■ **What the exercise asks**: Can you print every record below exactly as written?

Start of Data

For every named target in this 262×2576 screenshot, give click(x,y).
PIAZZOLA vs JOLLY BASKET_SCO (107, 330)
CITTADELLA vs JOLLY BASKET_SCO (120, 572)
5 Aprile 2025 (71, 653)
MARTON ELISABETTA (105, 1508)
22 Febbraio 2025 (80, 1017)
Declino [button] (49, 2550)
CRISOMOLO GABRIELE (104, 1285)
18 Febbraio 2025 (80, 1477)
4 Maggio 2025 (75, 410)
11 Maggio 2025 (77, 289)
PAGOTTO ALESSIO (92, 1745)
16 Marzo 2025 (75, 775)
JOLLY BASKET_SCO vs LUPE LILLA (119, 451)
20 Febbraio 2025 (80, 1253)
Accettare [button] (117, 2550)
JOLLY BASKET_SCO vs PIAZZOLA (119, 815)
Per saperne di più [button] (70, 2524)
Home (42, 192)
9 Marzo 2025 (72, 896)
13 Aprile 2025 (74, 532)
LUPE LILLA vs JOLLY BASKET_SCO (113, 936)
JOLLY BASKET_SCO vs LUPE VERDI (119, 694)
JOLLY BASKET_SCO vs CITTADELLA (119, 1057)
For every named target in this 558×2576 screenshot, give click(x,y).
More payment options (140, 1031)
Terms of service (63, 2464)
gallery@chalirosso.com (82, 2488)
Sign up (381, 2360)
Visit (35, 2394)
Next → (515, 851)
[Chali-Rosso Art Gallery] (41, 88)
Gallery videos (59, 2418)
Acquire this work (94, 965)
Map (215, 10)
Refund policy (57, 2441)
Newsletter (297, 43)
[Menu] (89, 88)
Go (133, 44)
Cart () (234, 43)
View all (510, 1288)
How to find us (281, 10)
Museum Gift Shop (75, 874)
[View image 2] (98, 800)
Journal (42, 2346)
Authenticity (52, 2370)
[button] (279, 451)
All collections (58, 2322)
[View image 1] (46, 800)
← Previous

End of Data

■ **Written reply**:
For every named target in this 262×2576 screenshot, give click(x,y).
PIAZZOLA vs JOLLY BASKET_SCO (107, 330)
CITTADELLA vs JOLLY BASKET_SCO (120, 572)
5 Aprile 2025 (71, 653)
MARTON ELISABETTA (105, 1508)
22 Febbraio 2025 (80, 1017)
Declino [button] (49, 2550)
CRISOMOLO GABRIELE (104, 1285)
18 Febbraio 2025 (80, 1477)
4 Maggio 2025 (75, 410)
11 Maggio 2025 (77, 289)
PAGOTTO ALESSIO (92, 1745)
16 Marzo 2025 (75, 775)
JOLLY BASKET_SCO vs LUPE LILLA (119, 451)
20 Febbraio 2025 (80, 1253)
Accettare [button] (117, 2550)
JOLLY BASKET_SCO vs PIAZZOLA (119, 815)
Per saperne di più [button] (70, 2524)
Home (42, 192)
9 Marzo 2025 (72, 896)
13 Aprile 2025 (74, 532)
LUPE LILLA vs JOLLY BASKET_SCO (113, 936)
JOLLY BASKET_SCO vs LUPE VERDI (119, 694)
JOLLY BASKET_SCO vs CITTADELLA (119, 1057)
For every named target in this 558×2576 screenshot, give click(x,y).
More payment options (140, 1031)
Terms of service (63, 2464)
gallery@chalirosso.com (82, 2488)
Sign up (381, 2360)
Visit (35, 2394)
Next → (515, 851)
[Chali-Rosso Art Gallery] (41, 88)
Gallery videos (59, 2418)
Acquire this work (94, 965)
Map (215, 10)
Refund policy (57, 2441)
Newsletter (297, 43)
[Menu] (89, 88)
Go (133, 44)
Cart () (234, 43)
View all (510, 1288)
How to find us (281, 10)
Museum Gift Shop (75, 874)
[View image 2] (98, 800)
Journal (42, 2346)
Authenticity (52, 2370)
[button] (279, 451)
All collections (58, 2322)
[View image 1] (46, 800)
← Previous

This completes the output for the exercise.